Monday, August 04, 2008

Solar Industri Kewajiban atau Pilihan

Kamis, 24-07-2008 | 01:10:40

Beberapa waktu terakhir, di Kalimantan Selatan antrean kendaraan bermotor terlihat menumpuk di sejumlah SPBU. Truk batu bara pun ikut antre hingga berjam-jam untuk mendapatkan bahan bakar minyak berupa solar.

Oleh: Andi Riharto

Permasalahan yang selalu menjadi perbicangan di setiap sudut kantor pemerintahan, kampus sampai ke akar rumput masyarakat tentang kemacetan akibat antrean truk-truk pengangkut batu bara sudah lazim dan bukan lagi menjadi berita yang bisa mengagetkan masyarakat.

Yang selalu menjadi pertanyaan publik, kenapa antrean panjang untuk mendapatkan BBM bisa terjadi dan sampai kapan keadaan yang mengganggu ini terselesaikan.

Pengalihan jalur truk angkutan batu bara menuju Pelabuhan Trisakti pada 2009 agaknya cukup membantu sebagian permasalahan kemacetan di ruas jalan. Akan tetapi apakah antrean panjang truk batu bara di SPBU bisa terselesaikan, sementara angkutan umum dalam/antarkota dan truk pengangkut sembako terpaksa gigit jari melihat betapa berkuasanya truk angkutan batu bara yang menyedot solar bersubsidi?

Sebenarnya untuk siapa solar bersubsidi? Pertamina yang merupakan kepanjangan tangan pemerintah sejak lama telah memberikan subsidi BBM untuk masyarakat. Hal ini diberlakukan untuk mengurangi beban masyarakat terhadap angkutan umum dan menekan kenaikan sembilan bahan pokok akibat faktor pengiriman.

Perlu kita ketahui, bahwa kuota solar bersubsidi Kalimantan berdasarkan data Pertamina saat ini telah melampaui 20 persen dari kuota tahun 2008 sebanyak 747.714.000 liter. Nampaknya Pertamina menangkap permasalahan ini dengan cukup bijak dan mulai menggulirkan kebijakan beroperasinya 10 SPBU untuk melayani solar industri di Kalimantan. Di Kalimantan Timur dan Kalimantan Selatan masing-masing empat buah, sedang di Kalimantan Barat dan Kalimantan Tengah masing-masing satu unit SPBU.
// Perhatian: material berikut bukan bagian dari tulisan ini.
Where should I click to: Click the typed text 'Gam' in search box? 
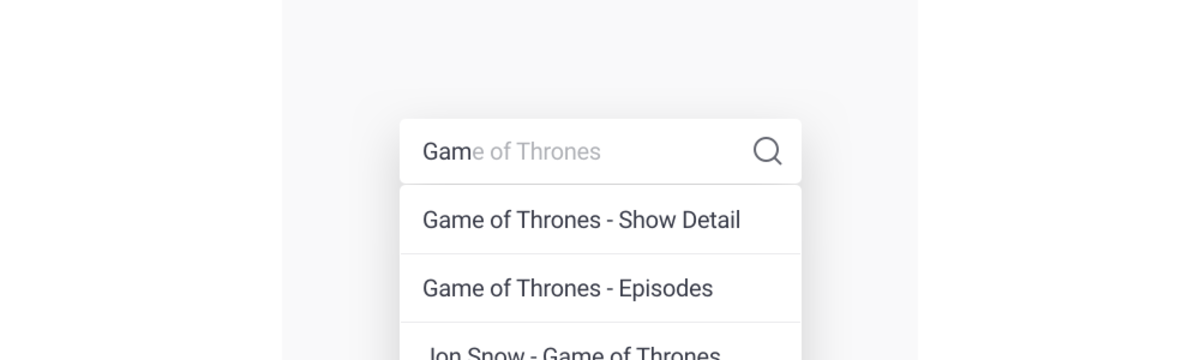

Truk batu bara rela antre berjam-jam di SPBU karena adanya disparitas harga solar bersubsidi dan industri yang mencapai Rp 7.300/liter. Perbandingannya, volume 1 liter solar industri sama dengan 2,33 liter solar bersubsidi.

Jika dalam 1 unit truk angkutan batu bara muatan menengah mengisi tangki BBM nya dengan membeli solar bersubsidi 60 liter (fulltank), maka sebenarnya truk tersebut telah menggunakan subsidi pemerintah sebanyak 34.22 liter solar.

Bayangkan dengan lalu lintas harian rata-rata truk batu bara di seluruh Kalimantan Selatan yang mencapai kisaran lebih dari 3.000 unit/hari, solar yang dibagikan lebih dari 102.660 liter per hari yang dinikmati oleh para pemain industri batu bara dengan gratis.

Sementara di tiap sudut wilayah di Indonesia, masyarakat miskin berebut Bantuan Langsung Tunai (BLT) dari pemerintah sebagai imbal balik kenaikan BBM. Apabila penyalahgunaan solar bersubsidi dapat ditekan, tentunya masih banyak lagi warga miskin yang akan tertolong melalui BLT.

Berbagai alternatif telah diambil berbagai pihak, sekarang adalah waktunya bersama-sama seluruh komponen masyarakat Banua untuk memunculkan semboyan Waja Sampai Kaputing dalam menekan penyalahgunaan solar bersubsidi ini.

Pemerintah Provinsi tidak boleh sekedar menunggu untuk mendapatkan petunjuk ataupun perundang-undangan pusat yang mengatur petunjuk pelaksanaan pencegahan penyalahgunaan solar bersubsidi.

Kebijakan Pertamina dalam penunjukan SPBU solar non-subsidi patut didukung penuh dan diberikan akses lebih bahkan digalakkan dan dipermudah perizinan pembuatan SPBU khusus yang menyediakan solar industri terutama di daerah/kabupaten penghasil batu bara.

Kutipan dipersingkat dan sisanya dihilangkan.